When you’re a mom, a lot of things change in your life. Some of them are major – and you can find books on them, reach out to mommy support groups online and inevitably will receive a ton of “advice” from even your most distant cousin who is now a complete “mommy expert”.
And then you’ll have these other life changes. I like to call these the “why the HELL did no one warn me about this crap” changes.
These include, but are not limited to:
-having to reheat your coffee a million times
-never catching up on laundry
-asking yourself how you ever lived without baby wipes
-exactly how much your boobs will hurt when your milk comes in
-once a baby is mobile, they are lightening fast.
-and baby proofing is a joke, most of them just go for the dog food and/or water.
In my most recent Mommy Adventure, I tried to use the bathroom alone (insert hysterical laughter here) and it didn’t work out they way I wanted or needed but let me set the stage for you…
First let me begin with it is “shark week” -aka my period. And I have never been a tampon girl, so pads it is. I have a great routine for getting in the bathroom, cleaning what needs to be cleaned and going on about my day. And after 17+ years, I’ve gotten pretty good, and quick, about it. Now lets throw in 6 years and 4 kids later and we bring you to today.
It had been a long morning of running around for errands, car stuff, and groceries. I hadn’t be able to pee since about 11:30am and the time was now 3:20pm so I really needed to go. My youngest and the only one still in diapers, had just pooped and wasn’t the most thrilled. You see, the kids have been passing around this stomach bug that brings nothing but diarrhea and now, my little chubby one year old had it. But nonetheless, I HAD TO PEE!

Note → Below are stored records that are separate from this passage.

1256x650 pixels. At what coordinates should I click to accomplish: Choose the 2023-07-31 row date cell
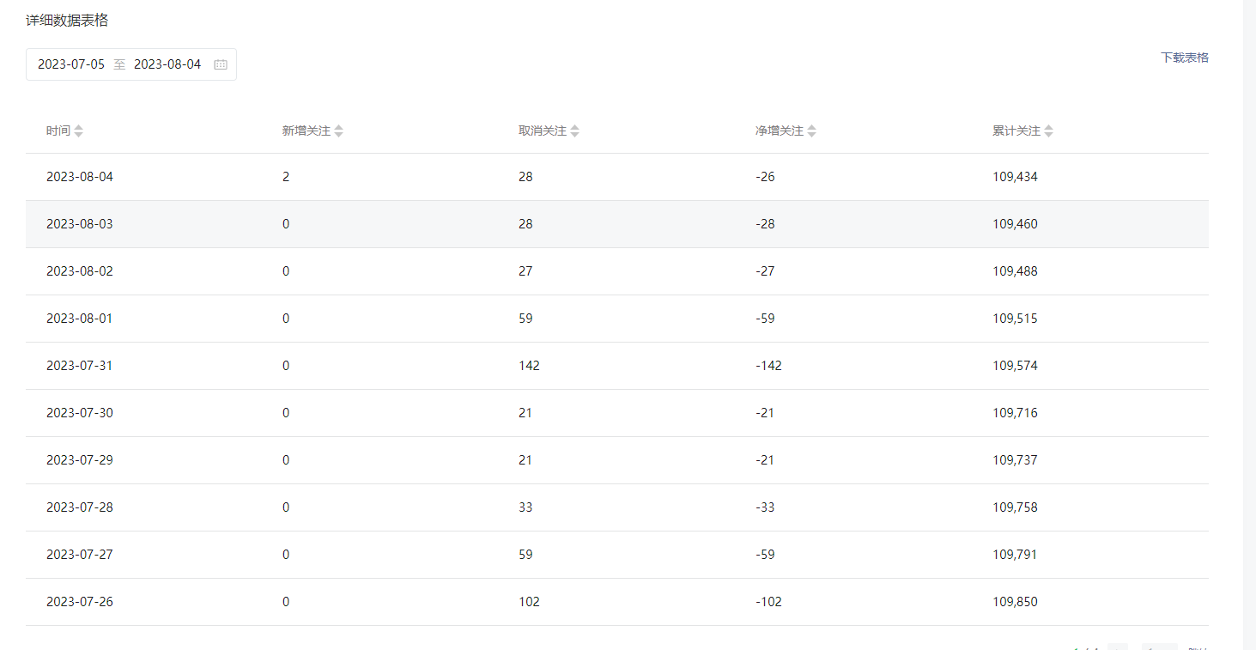pyautogui.click(x=80, y=366)
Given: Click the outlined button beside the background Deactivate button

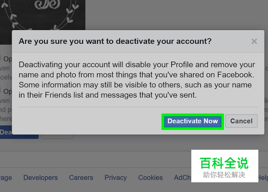Looking at the screenshot, I should [57, 137].
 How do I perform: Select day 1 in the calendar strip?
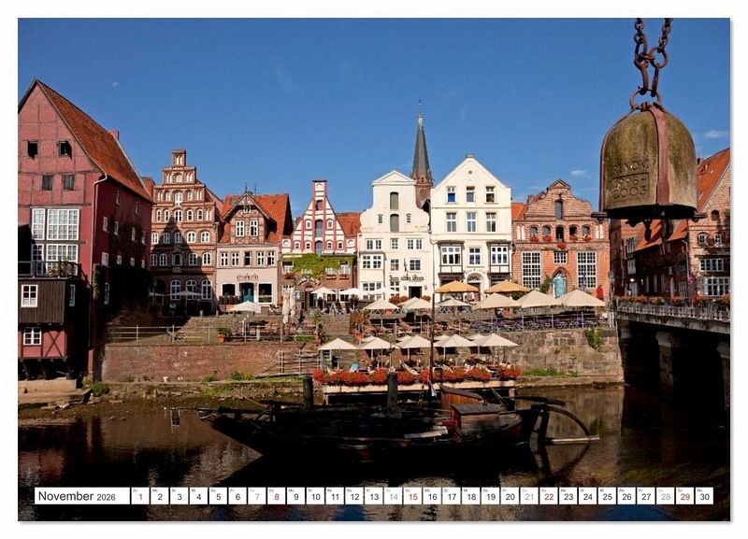139,496
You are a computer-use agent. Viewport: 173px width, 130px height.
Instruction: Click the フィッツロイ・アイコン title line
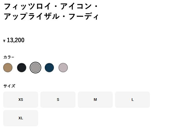51,6
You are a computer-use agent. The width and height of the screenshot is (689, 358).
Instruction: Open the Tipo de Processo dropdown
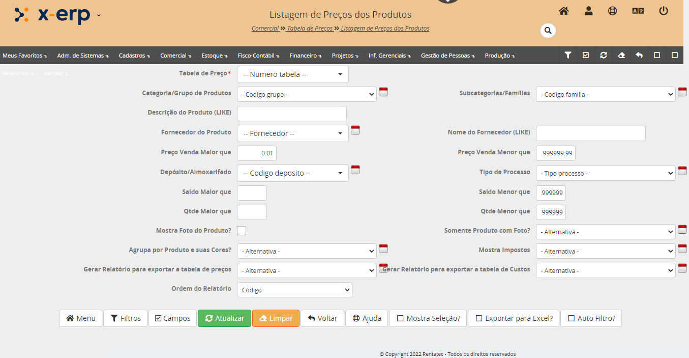point(605,173)
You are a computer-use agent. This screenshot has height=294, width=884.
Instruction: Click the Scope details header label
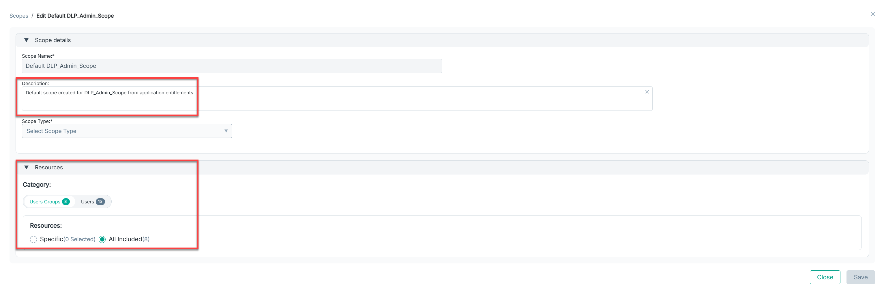coord(53,40)
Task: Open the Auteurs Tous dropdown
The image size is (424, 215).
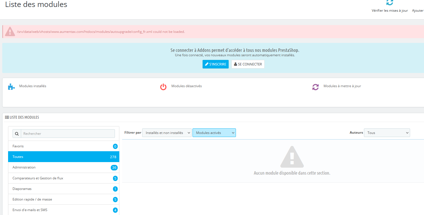Action: click(x=387, y=133)
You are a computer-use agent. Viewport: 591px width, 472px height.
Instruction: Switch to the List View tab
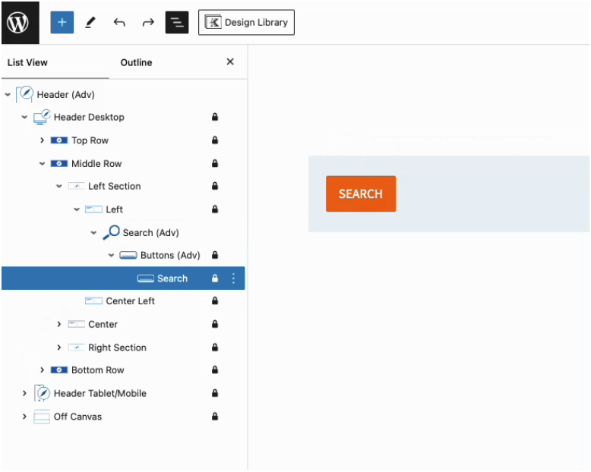point(27,62)
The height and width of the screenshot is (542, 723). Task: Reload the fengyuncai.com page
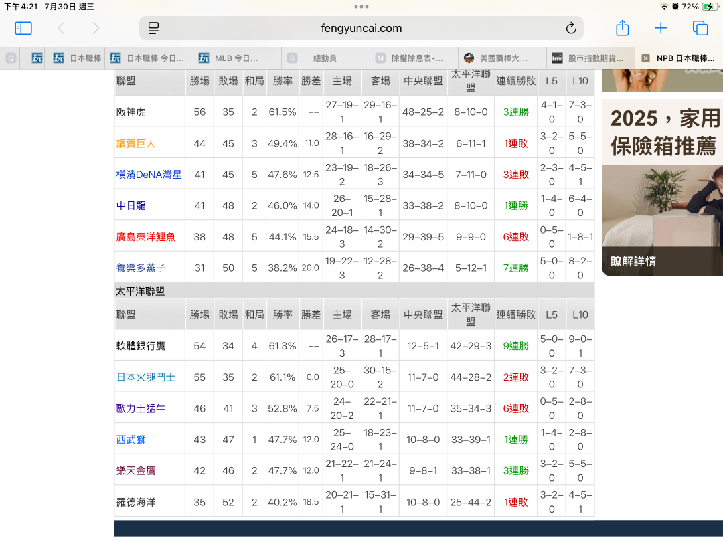pos(570,28)
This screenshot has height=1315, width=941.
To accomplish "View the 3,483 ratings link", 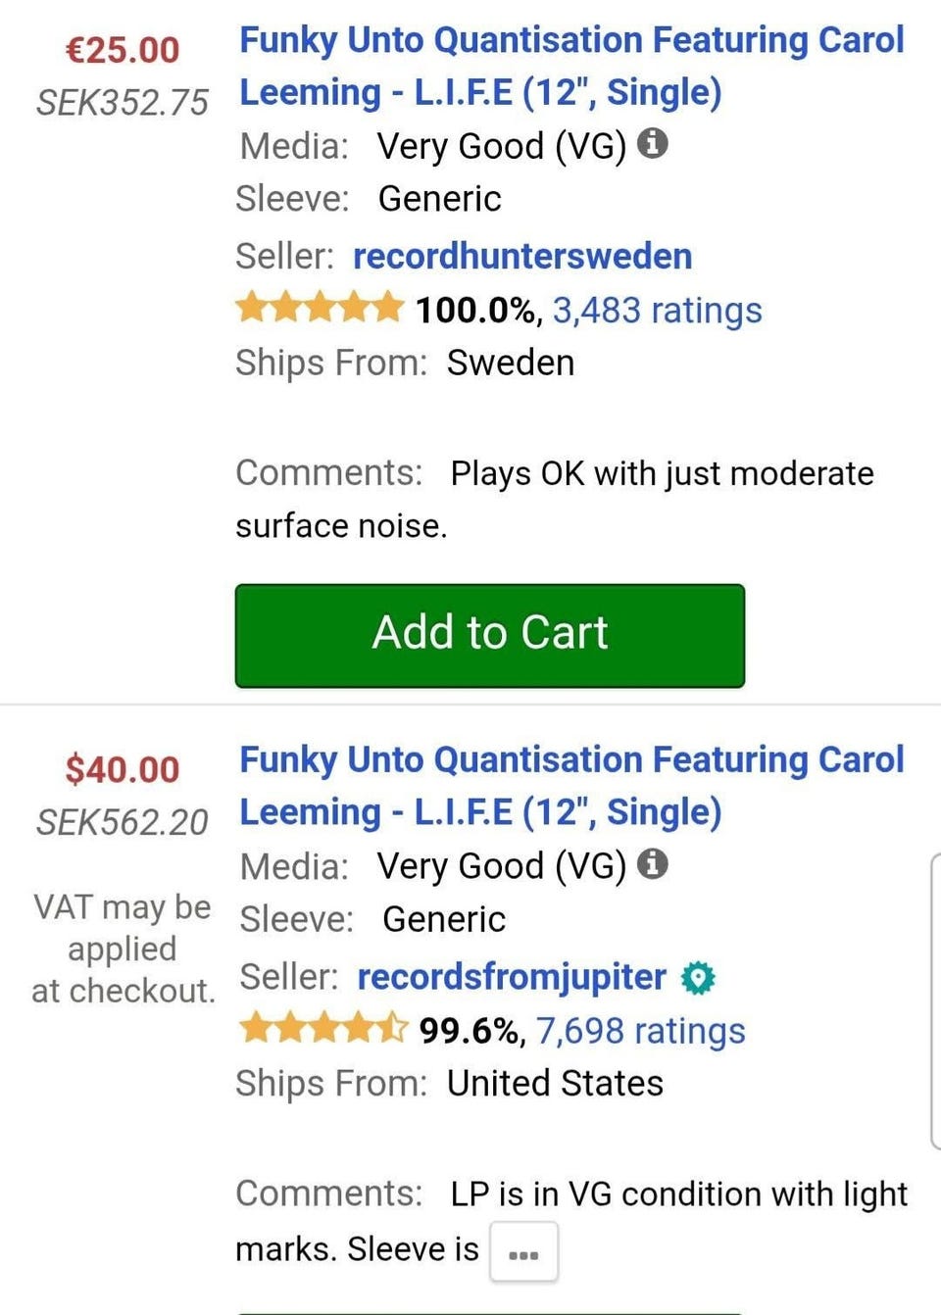I will pos(657,310).
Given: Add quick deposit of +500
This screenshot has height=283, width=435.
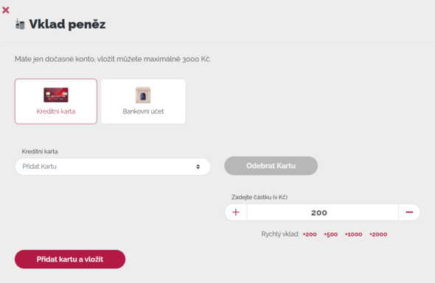Looking at the screenshot, I should click(331, 234).
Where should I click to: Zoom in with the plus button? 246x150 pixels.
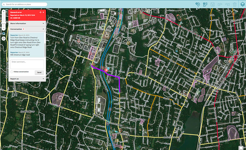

I tell my other kids to put away their school stuff, change their clothes, and then I’ll make them lunch. I put down baby boy (boy #2) and run to the bathroom. He instantly started to cry, but I knew I only needed 3 mins tops so he could wait.
The minute- no, the second I sit down and throw away my pad, in busts in boy #1 asking for a fruit roll up he didn’t eat at school… followed by daughter #2 asking for the same thing (sigh) I tell them- “give me just a min and ill be right out.” HA! They got back and forth about how they just need it right now and right before I scream my head off, I say screw it and open the damn fruit roll up. First one is done and then like clockwork- Boy #2 comes in crying is little heart out because A: he was looking for me, and B: he really hates being in a poopy diaper (I mean who wouldn’t)
So- I have one kid screaming for a snack, the other flaunting their already opened snack and a baby crying. I say screw it again, I already had the baby wipes in my bathroom so I ask daughter #2 to grab me diaper and I lay boy #2 on the floor and start to change him. I clean him up, slap on a new diaper and he walks out happy and ready to play. I open the last fruit roll up and then Boy #1 walks out with he big sis.
I close and lock the door… sigh…. Im still sitting on the toilet.
And here is where you understand the real reason bathroom doors have locks on them … for Moms.
** For those of you who ask- well why didn’t you lock it in the first place, as a mom you never want to leave your kids unattended but if you do, I need to make sure I can here them at all times.. I have to leave the door open due to our bedroom being in the back of the house. I finally closed and locked it because they were still in my room eating their snacks.